» TASK STATEMENT: Each entry has to be printed again exactly.

*** Opening of RECORDS FOR THE EXERCISE ***

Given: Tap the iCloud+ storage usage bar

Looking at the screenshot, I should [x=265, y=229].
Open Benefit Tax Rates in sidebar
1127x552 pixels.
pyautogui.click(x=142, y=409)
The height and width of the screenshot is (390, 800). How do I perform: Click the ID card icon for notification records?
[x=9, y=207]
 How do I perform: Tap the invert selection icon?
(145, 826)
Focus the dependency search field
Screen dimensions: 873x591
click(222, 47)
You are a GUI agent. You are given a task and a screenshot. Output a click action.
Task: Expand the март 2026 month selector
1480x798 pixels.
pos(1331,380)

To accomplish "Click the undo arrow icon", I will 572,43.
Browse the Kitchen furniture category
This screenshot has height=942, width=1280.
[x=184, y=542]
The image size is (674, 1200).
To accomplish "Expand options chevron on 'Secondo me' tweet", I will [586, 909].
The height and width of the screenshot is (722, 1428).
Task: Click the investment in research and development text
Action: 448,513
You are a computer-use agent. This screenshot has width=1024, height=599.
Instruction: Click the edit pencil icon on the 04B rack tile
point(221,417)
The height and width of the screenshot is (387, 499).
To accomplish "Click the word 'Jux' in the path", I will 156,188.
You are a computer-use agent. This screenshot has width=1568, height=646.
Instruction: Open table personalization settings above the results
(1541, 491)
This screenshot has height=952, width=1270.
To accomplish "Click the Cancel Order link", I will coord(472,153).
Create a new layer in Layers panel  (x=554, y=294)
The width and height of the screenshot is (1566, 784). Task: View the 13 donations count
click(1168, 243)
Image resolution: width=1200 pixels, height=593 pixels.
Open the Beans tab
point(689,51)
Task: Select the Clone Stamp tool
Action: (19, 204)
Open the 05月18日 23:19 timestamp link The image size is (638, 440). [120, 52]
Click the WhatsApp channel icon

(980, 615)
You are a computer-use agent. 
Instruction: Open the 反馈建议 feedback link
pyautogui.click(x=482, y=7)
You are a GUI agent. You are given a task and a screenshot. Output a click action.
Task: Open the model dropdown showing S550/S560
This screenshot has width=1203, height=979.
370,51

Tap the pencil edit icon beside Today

*** Close of RECORDS FOR THE EXERCISE ***

» ANSWER SPACE:
Given: Tap the iCloud+ storage usage bar

Looking at the screenshot, I should [x=265, y=229].
Open Benefit Tax Rates in sidebar
1127x552 pixels.
pyautogui.click(x=142, y=409)
The height and width of the screenshot is (390, 800). How do I perform: Click the ID card icon for notification records?
[x=9, y=207]
 How do I perform: Tap the invert selection icon?
(145, 826)
Focus the dependency search field
Screen dimensions: 873x591
click(222, 47)
You are a GUI agent. You are given a task and a screenshot. Output a click action.
Task: Expand the март 2026 month selector
1480x798 pixels.
pos(1331,380)

To accomplish "Click the undo arrow icon", I will 572,43.
Browse the Kitchen furniture category
This screenshot has height=942, width=1280.
[x=184, y=542]
The image size is (674, 1200).
To accomplish "Expand options chevron on 'Secondo me' tweet", I will [586, 909].
The height and width of the screenshot is (722, 1428).
Task: Click the investment in research and development text
Action: 448,513
You are a computer-use agent. This screenshot has width=1024, height=599.
Instruction: Click the edit pencil icon on the 04B rack tile
point(221,417)
The height and width of the screenshot is (387, 499).
To accomplish "Click the word 'Jux' in the path", I will 156,188.
You are a computer-use agent. This screenshot has width=1568, height=646.
Instruction: Open table personalization settings above the results
(1541, 491)
This screenshot has height=952, width=1270.
To accomplish "Click the Cancel Order link", I will coord(472,153).
Create a new layer in Layers panel  (x=554, y=294)
The width and height of the screenshot is (1566, 784). Task: View the 13 donations count
click(1168, 243)
Image resolution: width=1200 pixels, height=593 pixels.
Open the Beans tab
point(689,51)
Task: Select the Clone Stamp tool
Action: (19, 204)
Open the 05月18日 23:19 timestamp link The image size is (638, 440). [120, 52]
Click the WhatsApp channel icon

(980, 615)
You are a computer-use agent. 
Instruction: Open the 反馈建议 feedback link
pyautogui.click(x=482, y=7)
You are a GUI agent. You are given a task and a screenshot. Output a click action.
Task: Open the model dropdown showing S550/S560
This screenshot has width=1203, height=979.
370,51

Tap the pencil edit icon beside Today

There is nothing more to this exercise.